Iñigo Olalde, investigador de la Harvard Medical School que lidera este proyecto, explica que esa información, que se deduce de los análisis genéticos, «es el resultado más espectacular de este trabajo», ya que muestra que «los linajes paternos anteriores a esa inmigración desaparecen», de manera que la población actual tiene mayoritariamente ascendencia de esas tribus procedentes de una zona cercana al Cáucaso conocida como estepa póntica.

Este dato fue filtrado hace meses por algunos medios de comunicación, ya que fue adelantado por algunos investigadores en un evento. Sin embargo, se malinterpretó: «Nosotros no decimos que todos los hombres de la península fueron exterminados hace más de 4.000 años, como se dijo, no sabemos cómo fue el proceso y pudo ser complejo».

La investigación abarca un periodo de tiempo sin precedentes, aproximadamente entre el año 6.000 a. C. y el 1.500 d. C., que permite entender muchos cambios poblacionales en la península ibérica. Aunque la arqueología ofrece mucha información histórica y cultural, las técnicas que permiten estudiar el ADN antiguo que se puede encontrar en esqueletos es una herramienta poderosa que revela la relación biológica entre distintas poblaciones.

Los mesolíticos leoneses

En el estudio que publica Science también se incluye nueva información acerca de los dos cuerpos encontrados en la cueva de La Braña-Arintero en 2014. Investigaciones anteriores que también estuvieron lideradas por Íñigo Olalde desvelaron por primera vez el genoma completo del ser humano del mesolítico, el de uno de los dos esqueletos, llegando a ser calificado como «primer europeo», con 7.000 años de antigüedad. Ahora se ha estudiado el segundo, de manera que se ha confirmado la hipótesis de que ambos eran hermanos.

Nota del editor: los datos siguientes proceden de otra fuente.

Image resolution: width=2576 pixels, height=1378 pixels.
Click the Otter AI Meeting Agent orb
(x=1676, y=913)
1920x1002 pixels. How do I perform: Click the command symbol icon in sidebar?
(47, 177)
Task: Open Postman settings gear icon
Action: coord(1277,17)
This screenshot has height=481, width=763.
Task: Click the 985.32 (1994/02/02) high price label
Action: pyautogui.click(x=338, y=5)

Además, la comparación del genoma de estos individuos de La Braña-Arintero con el de otros pobladores de la Península descubre que la población ibérica tenía distintos orígenes. «En el norte parece que tenían ancestros más recientes de fuera de la Península, más relacionados con el centro de Europa», apunta el investigador.

Los análisis genéticos revelan que entre el 2.500 y el 2.000 a.C, la población típicamente ibérica del Neolítico coexistió con los descendientes de las poblaciones esteparias que 500 años antes se habían propagado rápidamente por toda Europa desde la estepa rusa.

«Fue una colonización que larga, de unos 500 años», que dejó su impronta en la composición genética de la población de la Península Ibérica que, durante la Edad del Bronce, había perdido cerca del 40% de su ascendencia genética y el 100% de los linajes ibéricos paternos, que fueron sustituidos por el estepario (que perdura hoy en día).

Dos de los genomas estudiados en el trabajo ilustran ese momento de la historia. «Son los restos de una pareja enterrada en Castillejo del Bonete (Ciudad Real). El hombre tiene ancestros muy recientes provenientes de estos nuevos grupos humanos que llegaron a la Península, mientras que la mujer es de ancestralidad ibérica. También sabemos que ella tenía una dieta marítima y que venía de la costa y, pese a estas diferencias, están enterrados juntos. Es un ejemplo muy ilustrativo de coexistencia», destaca Lalueza-Fox.

Y es que uno de los aspectos más interesantes del ADN es que «cuenta qué eventos sucedieron y cuándo pero no cómo».